Il giudice e il crocefisso: una cartolina al giudice Tosti

Da Pollitica:

…che se uno è stato assolto in Cassazione, con tanto di annullo della condanna  (7 mesi di galera e 1 anno di interdizione dai pubblici uffici), lo si dovrebbe lasciare in pace. Ma se quell’uno si chiama Luigi Tosti ed è stato processato, condannato e poi assolto, perchè ha rifiutato di celebrare processi con alle spalle un crocefisso, convinto che la Legge sia uguale per tutti e che in un’aula di tribunale non debbano vedersi simboli religiosi, allora le cose cambiano.

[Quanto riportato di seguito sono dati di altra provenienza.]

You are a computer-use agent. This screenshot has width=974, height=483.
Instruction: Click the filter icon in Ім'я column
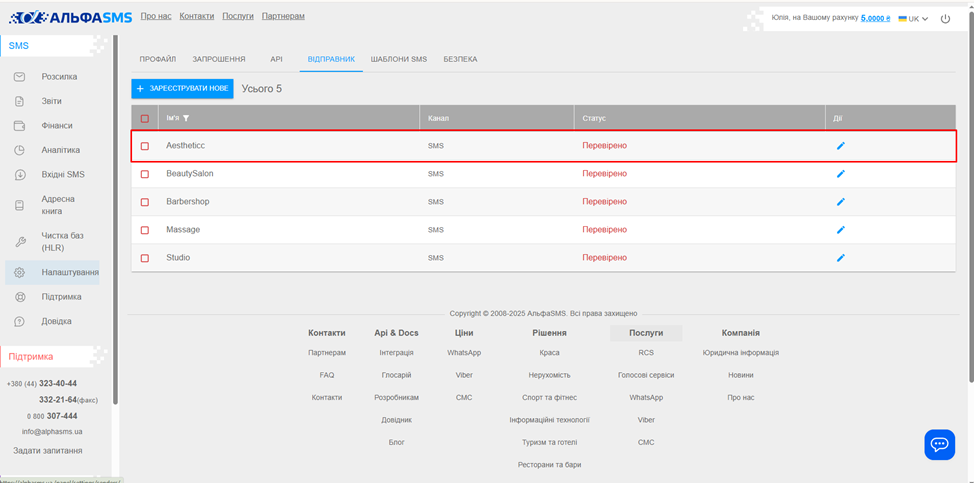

Uno così, assolto o condannato, è pur sempre un intralcio sulla via dell’indebita appropriazione dello Stato, da parte di Santa Romana Chiesa. E allora bisogna metterci lui in croce e sottoporlo al procedimento disciplinare, per tentare di dimostrare che è un cattivo giudice, che non fa il suo dovere dal 2005  e che deve restituire i 5 anni di stipendio che aveva  persino chiesto non gli fossero pagati. Bisogna, infine, levarselo dai piedi e destituirlo dall’incarico, perchè vada a fare qualsiasi altro lavoro, ma per l’amor del cielo, non il magistrato.